* [Task description]: Each entry is to be printed again word for word.

* [Dataset entries]:
- - - - -

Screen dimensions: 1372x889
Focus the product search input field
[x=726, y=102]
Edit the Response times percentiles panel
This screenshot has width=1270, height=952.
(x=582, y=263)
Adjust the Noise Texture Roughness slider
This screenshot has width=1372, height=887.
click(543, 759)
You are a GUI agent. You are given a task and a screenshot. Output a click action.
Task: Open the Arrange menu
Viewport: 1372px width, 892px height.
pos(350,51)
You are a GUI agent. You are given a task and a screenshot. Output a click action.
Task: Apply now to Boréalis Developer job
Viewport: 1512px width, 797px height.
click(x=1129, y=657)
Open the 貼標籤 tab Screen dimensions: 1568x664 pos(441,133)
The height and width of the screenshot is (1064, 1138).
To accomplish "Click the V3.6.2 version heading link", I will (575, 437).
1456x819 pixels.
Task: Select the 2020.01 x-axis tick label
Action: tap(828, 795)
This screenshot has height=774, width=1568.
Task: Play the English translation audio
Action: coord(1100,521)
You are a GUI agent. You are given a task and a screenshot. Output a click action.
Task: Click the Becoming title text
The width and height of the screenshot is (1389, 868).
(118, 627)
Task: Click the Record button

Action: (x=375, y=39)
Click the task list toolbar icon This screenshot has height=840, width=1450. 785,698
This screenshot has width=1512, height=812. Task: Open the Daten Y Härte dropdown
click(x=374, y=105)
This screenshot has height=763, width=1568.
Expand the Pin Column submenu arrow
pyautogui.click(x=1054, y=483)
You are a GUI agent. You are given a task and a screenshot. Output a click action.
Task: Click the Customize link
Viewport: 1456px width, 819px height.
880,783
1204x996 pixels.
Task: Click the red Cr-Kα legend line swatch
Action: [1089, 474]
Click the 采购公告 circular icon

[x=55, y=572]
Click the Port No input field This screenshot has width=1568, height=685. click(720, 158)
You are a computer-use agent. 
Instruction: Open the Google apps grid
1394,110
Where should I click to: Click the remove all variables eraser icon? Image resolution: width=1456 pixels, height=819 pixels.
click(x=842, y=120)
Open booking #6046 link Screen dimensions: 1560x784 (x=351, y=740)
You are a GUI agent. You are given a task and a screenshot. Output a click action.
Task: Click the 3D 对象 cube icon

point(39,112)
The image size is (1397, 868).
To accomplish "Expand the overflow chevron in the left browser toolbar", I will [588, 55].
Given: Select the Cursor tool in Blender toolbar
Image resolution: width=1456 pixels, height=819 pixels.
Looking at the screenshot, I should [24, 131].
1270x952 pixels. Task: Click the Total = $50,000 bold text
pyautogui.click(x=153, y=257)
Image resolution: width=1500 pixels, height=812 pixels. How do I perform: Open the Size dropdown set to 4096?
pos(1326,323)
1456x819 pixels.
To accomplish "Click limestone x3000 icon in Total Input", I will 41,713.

- - - - -

* [Solved exercise]:
Screen dimensions: 1372x889
Focus the product search input field
[x=726, y=102]
Edit the Response times percentiles panel
This screenshot has width=1270, height=952.
(x=582, y=263)
Adjust the Noise Texture Roughness slider
This screenshot has width=1372, height=887.
click(543, 759)
You are a GUI agent. You are given a task and a screenshot. Output a click action.
Task: Open the Arrange menu
Viewport: 1372px width, 892px height.
pos(350,51)
You are a GUI agent. You are given a task and a screenshot. Output a click action.
Task: Apply now to Boréalis Developer job
Viewport: 1512px width, 797px height.
click(x=1129, y=657)
Open the 貼標籤 tab Screen dimensions: 1568x664 pos(441,133)
The height and width of the screenshot is (1064, 1138).
To accomplish "Click the V3.6.2 version heading link", I will (575, 437).
1456x819 pixels.
Task: Select the 2020.01 x-axis tick label
Action: tap(828, 795)
This screenshot has height=774, width=1568.
Task: Play the English translation audio
Action: coord(1100,521)
You are a GUI agent. You are given a task and a screenshot. Output a click action.
Task: Click the Becoming title text
The width and height of the screenshot is (1389, 868).
(118, 627)
Task: Click the Record button

Action: (x=375, y=39)
Click the task list toolbar icon This screenshot has height=840, width=1450. 785,698
This screenshot has width=1512, height=812. Task: Open the Daten Y Härte dropdown
click(x=374, y=105)
This screenshot has height=763, width=1568.
Expand the Pin Column submenu arrow
pyautogui.click(x=1054, y=483)
You are a GUI agent. You are given a task and a screenshot. Output a click action.
Task: Click the Customize link
Viewport: 1456px width, 819px height.
880,783
1204x996 pixels.
Task: Click the red Cr-Kα legend line swatch
Action: [1089, 474]
Click the 采购公告 circular icon

[x=55, y=572]
Click the Port No input field This screenshot has width=1568, height=685. click(720, 158)
You are a computer-use agent. 
Instruction: Open the Google apps grid
1394,110
Where should I click to: Click the remove all variables eraser icon? Image resolution: width=1456 pixels, height=819 pixels.
click(x=842, y=120)
Open booking #6046 link Screen dimensions: 1560x784 (x=351, y=740)
You are a GUI agent. You are given a task and a screenshot. Output a click action.
Task: Click the 3D 对象 cube icon

point(39,112)
The image size is (1397, 868).
To accomplish "Expand the overflow chevron in the left browser toolbar", I will [588, 55].
Given: Select the Cursor tool in Blender toolbar
Image resolution: width=1456 pixels, height=819 pixels.
Looking at the screenshot, I should [24, 131].
1270x952 pixels. Task: Click the Total = $50,000 bold text
pyautogui.click(x=153, y=257)
Image resolution: width=1500 pixels, height=812 pixels. How do I perform: Open the Size dropdown set to 4096?
pos(1326,323)
1456x819 pixels.
To accomplish "Click limestone x3000 icon in Total Input", I will 41,713.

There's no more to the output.